The full set of records below is to be reproduced without a single alteration.

____________

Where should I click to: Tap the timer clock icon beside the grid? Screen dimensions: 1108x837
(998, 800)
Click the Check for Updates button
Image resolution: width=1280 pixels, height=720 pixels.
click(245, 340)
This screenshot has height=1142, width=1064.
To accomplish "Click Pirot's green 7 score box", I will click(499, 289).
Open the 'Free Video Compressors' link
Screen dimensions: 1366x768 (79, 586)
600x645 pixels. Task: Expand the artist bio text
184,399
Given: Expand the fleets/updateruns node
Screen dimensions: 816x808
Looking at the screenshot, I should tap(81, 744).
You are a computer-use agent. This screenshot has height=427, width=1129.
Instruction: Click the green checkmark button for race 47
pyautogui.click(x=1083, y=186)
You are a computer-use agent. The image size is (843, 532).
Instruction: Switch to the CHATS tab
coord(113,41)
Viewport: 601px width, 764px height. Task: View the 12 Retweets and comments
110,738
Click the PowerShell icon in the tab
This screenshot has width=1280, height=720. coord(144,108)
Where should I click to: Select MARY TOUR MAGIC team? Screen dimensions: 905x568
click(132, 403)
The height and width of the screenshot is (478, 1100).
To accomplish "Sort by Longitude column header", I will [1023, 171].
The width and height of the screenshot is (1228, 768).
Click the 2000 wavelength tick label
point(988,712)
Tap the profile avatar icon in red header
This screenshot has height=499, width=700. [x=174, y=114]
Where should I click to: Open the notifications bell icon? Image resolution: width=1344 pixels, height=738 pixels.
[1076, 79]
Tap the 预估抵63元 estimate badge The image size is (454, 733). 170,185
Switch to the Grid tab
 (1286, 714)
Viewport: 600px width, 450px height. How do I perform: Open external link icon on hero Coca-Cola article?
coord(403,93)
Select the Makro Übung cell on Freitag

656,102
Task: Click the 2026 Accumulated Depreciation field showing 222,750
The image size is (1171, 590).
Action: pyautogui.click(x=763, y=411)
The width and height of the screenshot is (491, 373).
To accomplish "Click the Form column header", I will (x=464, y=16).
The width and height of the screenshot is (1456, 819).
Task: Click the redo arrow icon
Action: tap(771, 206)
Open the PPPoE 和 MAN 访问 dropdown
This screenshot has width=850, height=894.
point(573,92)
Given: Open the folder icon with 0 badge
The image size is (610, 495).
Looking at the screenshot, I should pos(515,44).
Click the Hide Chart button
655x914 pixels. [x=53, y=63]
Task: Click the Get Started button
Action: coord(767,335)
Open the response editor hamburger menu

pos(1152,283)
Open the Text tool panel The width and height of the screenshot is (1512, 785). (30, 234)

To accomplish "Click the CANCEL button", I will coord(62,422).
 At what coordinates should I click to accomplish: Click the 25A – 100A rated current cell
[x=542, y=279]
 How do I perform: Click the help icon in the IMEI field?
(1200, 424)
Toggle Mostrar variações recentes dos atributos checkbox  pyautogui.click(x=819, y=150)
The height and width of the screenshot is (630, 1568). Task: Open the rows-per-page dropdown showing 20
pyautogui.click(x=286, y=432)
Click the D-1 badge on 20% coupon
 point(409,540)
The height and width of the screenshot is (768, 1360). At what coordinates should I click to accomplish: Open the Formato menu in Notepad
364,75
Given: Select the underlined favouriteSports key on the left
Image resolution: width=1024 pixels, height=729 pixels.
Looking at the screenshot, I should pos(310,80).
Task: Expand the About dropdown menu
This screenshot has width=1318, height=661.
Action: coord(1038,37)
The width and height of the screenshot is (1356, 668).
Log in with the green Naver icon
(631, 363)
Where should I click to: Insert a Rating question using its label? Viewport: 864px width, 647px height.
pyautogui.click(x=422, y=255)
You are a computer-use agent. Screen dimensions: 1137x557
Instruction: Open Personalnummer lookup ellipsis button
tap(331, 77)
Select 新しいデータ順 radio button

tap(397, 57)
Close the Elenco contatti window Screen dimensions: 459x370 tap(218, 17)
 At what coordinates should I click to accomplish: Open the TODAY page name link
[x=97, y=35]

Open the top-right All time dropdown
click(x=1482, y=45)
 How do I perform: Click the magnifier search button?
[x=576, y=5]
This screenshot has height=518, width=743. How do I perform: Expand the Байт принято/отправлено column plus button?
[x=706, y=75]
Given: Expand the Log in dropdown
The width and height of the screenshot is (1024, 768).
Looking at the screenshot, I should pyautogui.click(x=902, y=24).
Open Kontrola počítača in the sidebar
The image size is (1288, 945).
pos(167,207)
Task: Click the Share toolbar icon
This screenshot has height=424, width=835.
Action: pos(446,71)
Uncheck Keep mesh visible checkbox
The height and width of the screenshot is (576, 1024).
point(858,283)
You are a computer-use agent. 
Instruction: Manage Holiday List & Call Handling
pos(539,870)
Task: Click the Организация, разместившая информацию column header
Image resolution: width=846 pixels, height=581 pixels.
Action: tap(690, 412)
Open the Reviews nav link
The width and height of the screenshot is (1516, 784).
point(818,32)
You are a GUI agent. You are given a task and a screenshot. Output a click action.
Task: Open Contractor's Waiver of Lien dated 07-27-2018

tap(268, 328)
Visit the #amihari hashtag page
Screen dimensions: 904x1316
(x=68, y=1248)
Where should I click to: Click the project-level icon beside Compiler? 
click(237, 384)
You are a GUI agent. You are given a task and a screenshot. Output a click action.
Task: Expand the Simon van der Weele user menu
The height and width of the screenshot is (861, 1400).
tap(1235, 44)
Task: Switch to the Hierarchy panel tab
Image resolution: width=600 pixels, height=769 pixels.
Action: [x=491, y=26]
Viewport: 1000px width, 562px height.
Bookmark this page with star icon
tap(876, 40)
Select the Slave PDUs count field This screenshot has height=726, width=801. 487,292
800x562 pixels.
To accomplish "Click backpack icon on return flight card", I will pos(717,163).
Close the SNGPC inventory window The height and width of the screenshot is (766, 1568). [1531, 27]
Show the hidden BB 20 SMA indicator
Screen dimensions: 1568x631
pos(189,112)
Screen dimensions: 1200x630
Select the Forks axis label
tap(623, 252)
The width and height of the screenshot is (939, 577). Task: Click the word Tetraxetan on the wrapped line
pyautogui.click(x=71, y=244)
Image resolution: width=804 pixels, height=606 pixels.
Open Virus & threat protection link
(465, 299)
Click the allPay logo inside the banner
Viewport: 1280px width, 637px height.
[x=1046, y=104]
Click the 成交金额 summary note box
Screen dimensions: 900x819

____________

### EXERCISE RESULT
Where should I click to: Tap the timer clock icon beside the grid? Screen dimensions: 1108x837
(998, 800)
Click the Check for Updates button
Image resolution: width=1280 pixels, height=720 pixels.
click(245, 340)
This screenshot has height=1142, width=1064.
To accomplish "Click Pirot's green 7 score box", I will click(499, 289).
Open the 'Free Video Compressors' link
Screen dimensions: 1366x768 (79, 586)
600x645 pixels. Task: Expand the artist bio text
184,399
Given: Expand the fleets/updateruns node
Screen dimensions: 816x808
Looking at the screenshot, I should tap(81, 744).
You are a computer-use agent. This screenshot has height=427, width=1129.
Instruction: Click the green checkmark button for race 47
pyautogui.click(x=1083, y=186)
You are a computer-use agent. The image size is (843, 532).
Instruction: Switch to the CHATS tab
coord(113,41)
Viewport: 601px width, 764px height. Task: View the 12 Retweets and comments
110,738
Click the PowerShell icon in the tab
This screenshot has width=1280, height=720. coord(144,108)
Where should I click to: Select MARY TOUR MAGIC team? Screen dimensions: 905x568
click(132, 403)
The height and width of the screenshot is (478, 1100).
To accomplish "Sort by Longitude column header", I will [1023, 171].
The width and height of the screenshot is (1228, 768).
Click the 2000 wavelength tick label
point(988,712)
Tap the profile avatar icon in red header
This screenshot has height=499, width=700. [x=174, y=114]
Where should I click to: Open the notifications bell icon? Image resolution: width=1344 pixels, height=738 pixels.
[1076, 79]
Tap the 预估抵63元 estimate badge The image size is (454, 733). 170,185
Switch to the Grid tab
 (1286, 714)
Viewport: 600px width, 450px height. How do I perform: Open external link icon on hero Coca-Cola article?
coord(403,93)
Select the Makro Übung cell on Freitag

656,102
Task: Click the 2026 Accumulated Depreciation field showing 222,750
The image size is (1171, 590).
Action: pyautogui.click(x=763, y=411)
The width and height of the screenshot is (491, 373).
To accomplish "Click the Form column header", I will (x=464, y=16).
The width and height of the screenshot is (1456, 819).
Task: Click the redo arrow icon
Action: tap(771, 206)
Open the PPPoE 和 MAN 访问 dropdown
This screenshot has width=850, height=894.
point(573,92)
Given: Open the folder icon with 0 badge
The image size is (610, 495).
Looking at the screenshot, I should pos(515,44).
Click the Hide Chart button
655x914 pixels. [x=53, y=63]
Task: Click the Get Started button
Action: coord(767,335)
Open the response editor hamburger menu

pos(1152,283)
Open the Text tool panel The width and height of the screenshot is (1512, 785). (30, 234)

To accomplish "Click the CANCEL button", I will coord(62,422).
 At what coordinates should I click to accomplish: Click the 25A – 100A rated current cell
[x=542, y=279]
 How do I perform: Click the help icon in the IMEI field?
(1200, 424)
Toggle Mostrar variações recentes dos atributos checkbox  pyautogui.click(x=819, y=150)
The height and width of the screenshot is (630, 1568). Task: Open the rows-per-page dropdown showing 20
pyautogui.click(x=286, y=432)
Click the D-1 badge on 20% coupon
 point(409,540)
The height and width of the screenshot is (768, 1360). At what coordinates should I click to accomplish: Open the Formato menu in Notepad
364,75
Given: Select the underlined favouriteSports key on the left
Image resolution: width=1024 pixels, height=729 pixels.
Looking at the screenshot, I should pos(310,80).
Task: Expand the About dropdown menu
This screenshot has width=1318, height=661.
Action: coord(1038,37)
The width and height of the screenshot is (1356, 668).
Log in with the green Naver icon
(631, 363)
Where should I click to: Insert a Rating question using its label? Viewport: 864px width, 647px height.
pyautogui.click(x=422, y=255)
You are a computer-use agent. Screen dimensions: 1137x557
Instruction: Open Personalnummer lookup ellipsis button
tap(331, 77)
Select 新しいデータ順 radio button

tap(397, 57)
Close the Elenco contatti window Screen dimensions: 459x370 tap(218, 17)
 At what coordinates should I click to accomplish: Open the TODAY page name link
[x=97, y=35]

Open the top-right All time dropdown
click(x=1482, y=45)
 How do I perform: Click the magnifier search button?
[x=576, y=5]
This screenshot has height=518, width=743. How do I perform: Expand the Байт принято/отправлено column plus button?
[x=706, y=75]
Given: Expand the Log in dropdown
The width and height of the screenshot is (1024, 768).
Looking at the screenshot, I should pyautogui.click(x=902, y=24).
Open Kontrola počítača in the sidebar
The image size is (1288, 945).
pos(167,207)
Task: Click the Share toolbar icon
This screenshot has height=424, width=835.
Action: pos(446,71)
Uncheck Keep mesh visible checkbox
The height and width of the screenshot is (576, 1024).
point(858,283)
You are a computer-use agent. 
Instruction: Manage Holiday List & Call Handling
pos(539,870)
Task: Click the Организация, разместившая информацию column header
Image resolution: width=846 pixels, height=581 pixels.
Action: tap(690, 412)
Open the Reviews nav link
The width and height of the screenshot is (1516, 784).
point(818,32)
You are a GUI agent. You are given a task and a screenshot. Output a click action.
Task: Open Contractor's Waiver of Lien dated 07-27-2018

tap(268, 328)
Visit the #amihari hashtag page
Screen dimensions: 904x1316
(x=68, y=1248)
Where should I click to: Click the project-level icon beside Compiler? 
click(237, 384)
You are a GUI agent. You are given a task and a screenshot. Output a click action.
Task: Expand the Simon van der Weele user menu
The height and width of the screenshot is (861, 1400).
tap(1235, 44)
Task: Switch to the Hierarchy panel tab
Image resolution: width=600 pixels, height=769 pixels.
Action: [x=491, y=26]
Viewport: 1000px width, 562px height.
Bookmark this page with star icon
tap(876, 40)
Select the Slave PDUs count field This screenshot has height=726, width=801. 487,292
800x562 pixels.
To accomplish "Click backpack icon on return flight card", I will pos(717,163).
Close the SNGPC inventory window The height and width of the screenshot is (766, 1568). [1531, 27]
Show the hidden BB 20 SMA indicator
Screen dimensions: 1568x631
pos(189,112)
Screen dimensions: 1200x630
Select the Forks axis label
tap(623, 252)
The width and height of the screenshot is (939, 577). Task: Click the word Tetraxetan on the wrapped line
pyautogui.click(x=71, y=244)
Image resolution: width=804 pixels, height=606 pixels.
Open Virus & threat protection link
(465, 299)
Click the allPay logo inside the banner
Viewport: 1280px width, 637px height.
[x=1046, y=104]
Click the 成交金额 summary note box
Screen dimensions: 900x819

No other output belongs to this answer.